[PROBLEM REQUIREMENTS]:
Nothing but the lines from the one with "Contacto (596, 1549)" through the final line of the entries below should be written out, each exactly as given.

[RECORDS FOR THIS EXERCISE]:
>>

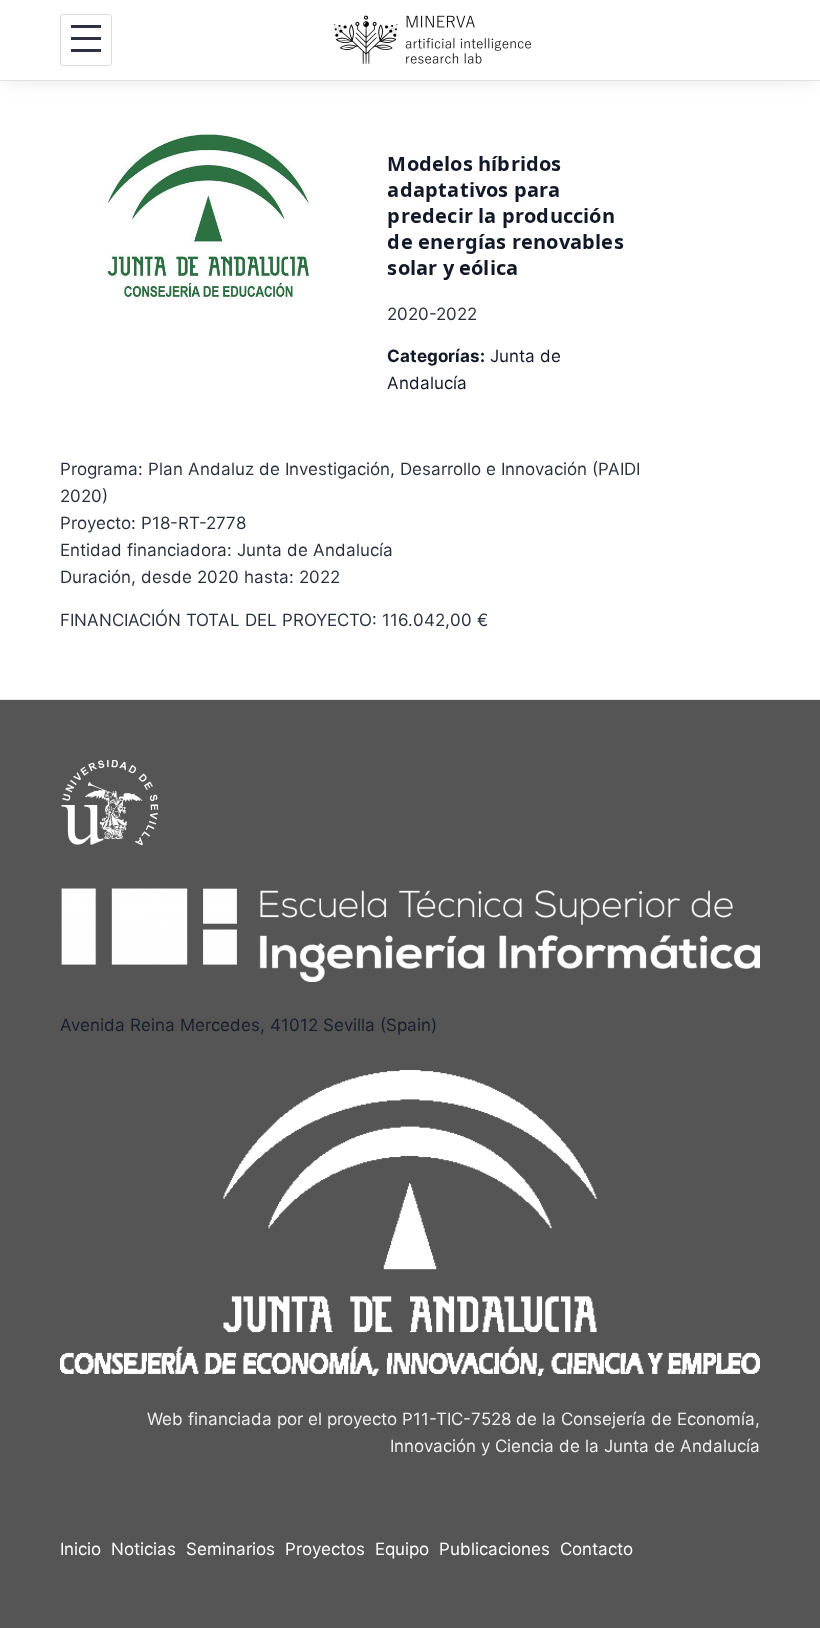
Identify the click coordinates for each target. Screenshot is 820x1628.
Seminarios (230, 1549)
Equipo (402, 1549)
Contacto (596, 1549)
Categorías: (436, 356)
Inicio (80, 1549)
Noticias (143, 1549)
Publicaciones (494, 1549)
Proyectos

<<

[ANSWER FOR THE TASK]:
Contacto (596, 1549)
Categorías: (436, 356)
Inicio (80, 1549)
Noticias (143, 1549)
Publicaciones (494, 1549)
Proyectos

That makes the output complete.